4. Learning management tools:

Early in March this year, Union Home Minister, Amit Shah advocated the development of a “hybrid security model” where private security companies can be trained and certified by the Central Industrial Security Force (CISF) so that industrial and manufacturing units in the country can be efficiently guarded. As CISF gets ready to prepare the strategy for a hybrid model of security where both CISF and private security personnel can work, the private security companies have already started training their workforce so that they can shoulder the tasks handed over by CISF soon. For these, the companies are investing in the various learning management tools and systems to implement and monitor the learning programs and training modules of the security personnel up the highest level across the country. India has one of the largest private security workforces in Asia. Their security awareness and threat combat training can only be done efficiently as well as effectively with the use of learning management tools, which most of the leaders in the sector have started incorporating.

5. Sustainability in security: 

Sustainability is no more just a buzzword. As businesses commit to net zero and ESG, private security companies have started to work on their sustainability measures. For instance, remote monitoring is being advocated and promoted because multiple facilities can be monitored from a single site with less security staff, which means the security officers would not need vehicles to do the patrolling, thus reducing carbon emissions and energy usage. With growing hype around the electric fleet, many security companies may also look at commissioning electric vehicles as QRTs. Similarly, ethical sourcing of other physical security products such as perimeter fencing, and vehicle and pedestrian barriers is also being stressed upon as they are more sustainable in the long run.

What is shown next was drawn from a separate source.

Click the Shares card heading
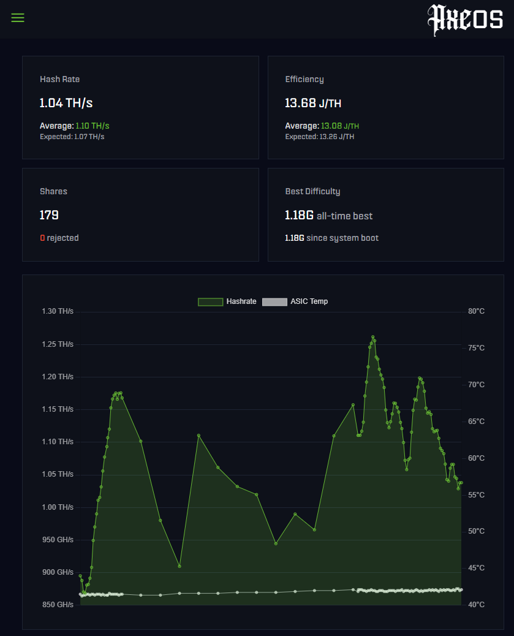Image resolution: width=514 pixels, height=636 pixels. 53,191
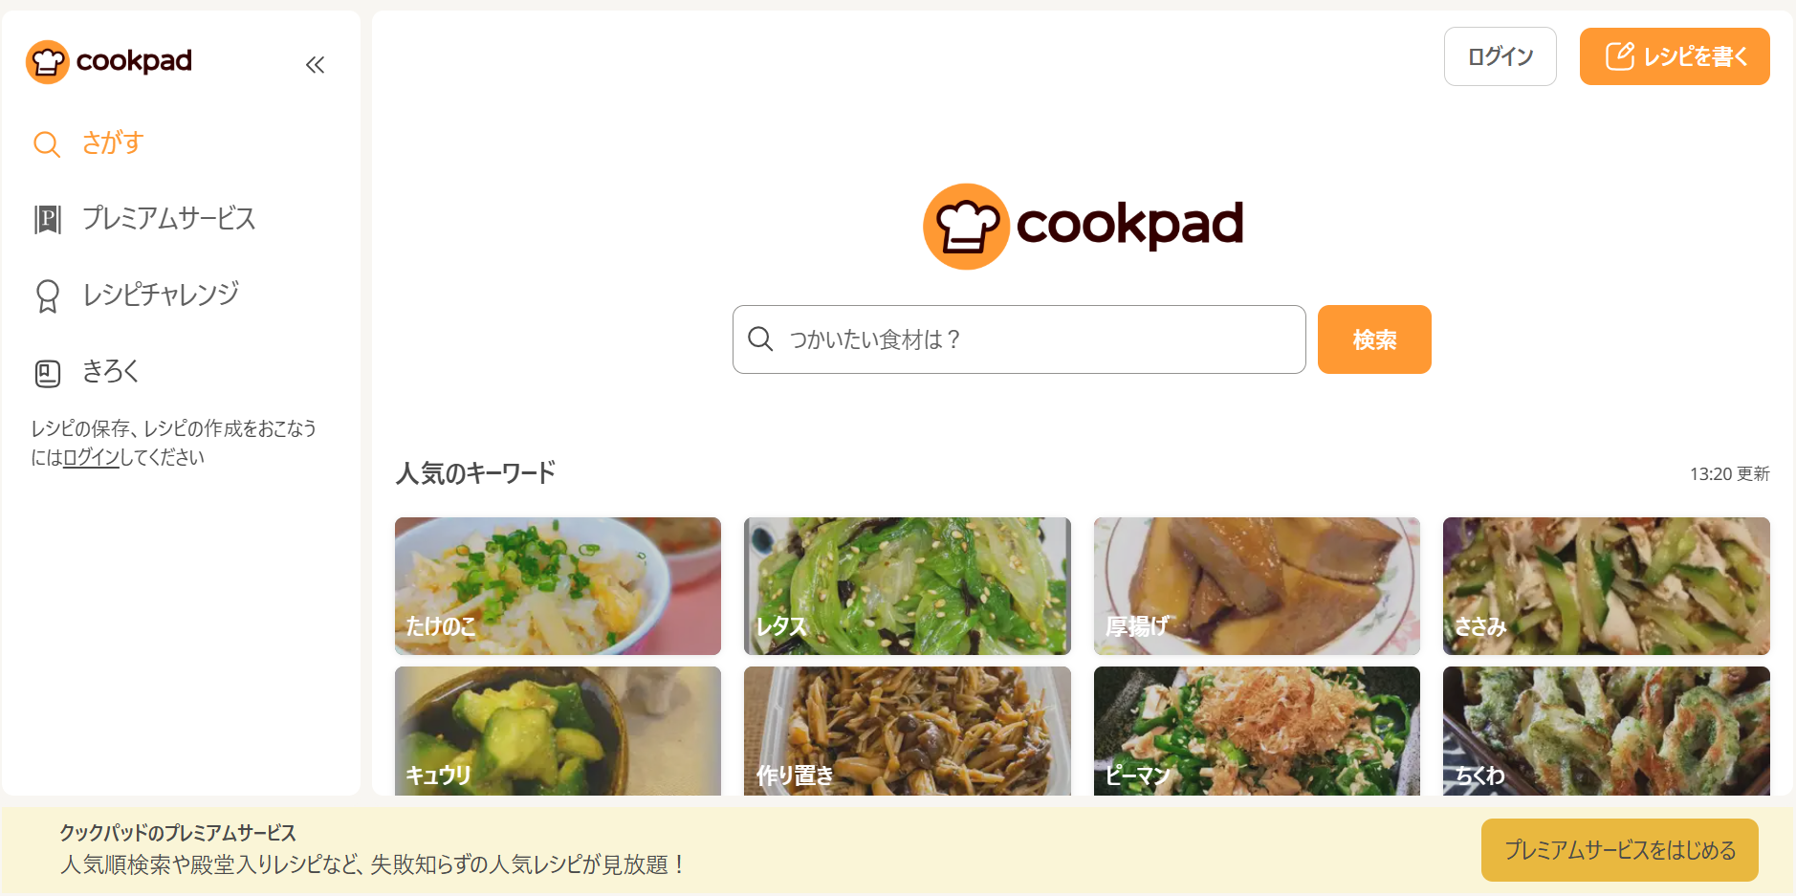The image size is (1796, 896).
Task: Open the きろく notebook icon
Action: pos(47,373)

6. Contactless access control solutions as the new norm:

We all know how COVID-19 has changed the way people interact with tangible objects and thus, the dawn of touch-less access control solutions. With a renewed focus on reducing viral transmissions at human-to-object touchpoints and prevention of cross-contamination, facial recognition software or digital credentials are here to stay. As per Omdia (2021), facial recognition readers will continue to lead the biometrics market with projected 27.1% average annual growth over the next five years. Improvements in 3D facial modeling and analytics technologies have led to facial recognition becoming much more accurate, and analysts predict that error rates for advanced facial recognition readers will soon mirror the accuracy rates of the fingerprint reader.

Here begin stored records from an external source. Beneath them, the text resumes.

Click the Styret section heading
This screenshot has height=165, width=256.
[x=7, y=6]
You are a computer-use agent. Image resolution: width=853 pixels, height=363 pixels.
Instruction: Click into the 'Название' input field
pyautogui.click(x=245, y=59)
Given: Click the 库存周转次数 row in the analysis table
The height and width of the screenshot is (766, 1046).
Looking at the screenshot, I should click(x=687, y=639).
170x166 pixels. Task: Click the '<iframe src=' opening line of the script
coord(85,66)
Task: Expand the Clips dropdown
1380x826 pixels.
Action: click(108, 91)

7. Network security infrastructure gaining prominence:

With technology at the heart of everything we do, especially in the security domain, data and network security have become a top priority for businesses and security partners. IBM’s report of the Cost of a Data Breach Report 2021 shares that data breach costs rose from USD 3.86 million to USD 4.24 million, the highest average total cost in the 17-year history of this report. The average cost was USD 1.07 million higher in breaches where remote work was a factor in causing the breach, compared to those where remote work was not a factor. Hence, security measures such as double authentication access control, firewalls, VPNs, behavioural analytics, intrusion prevention systems, and wireless security are a must for both the security services providers and the customers.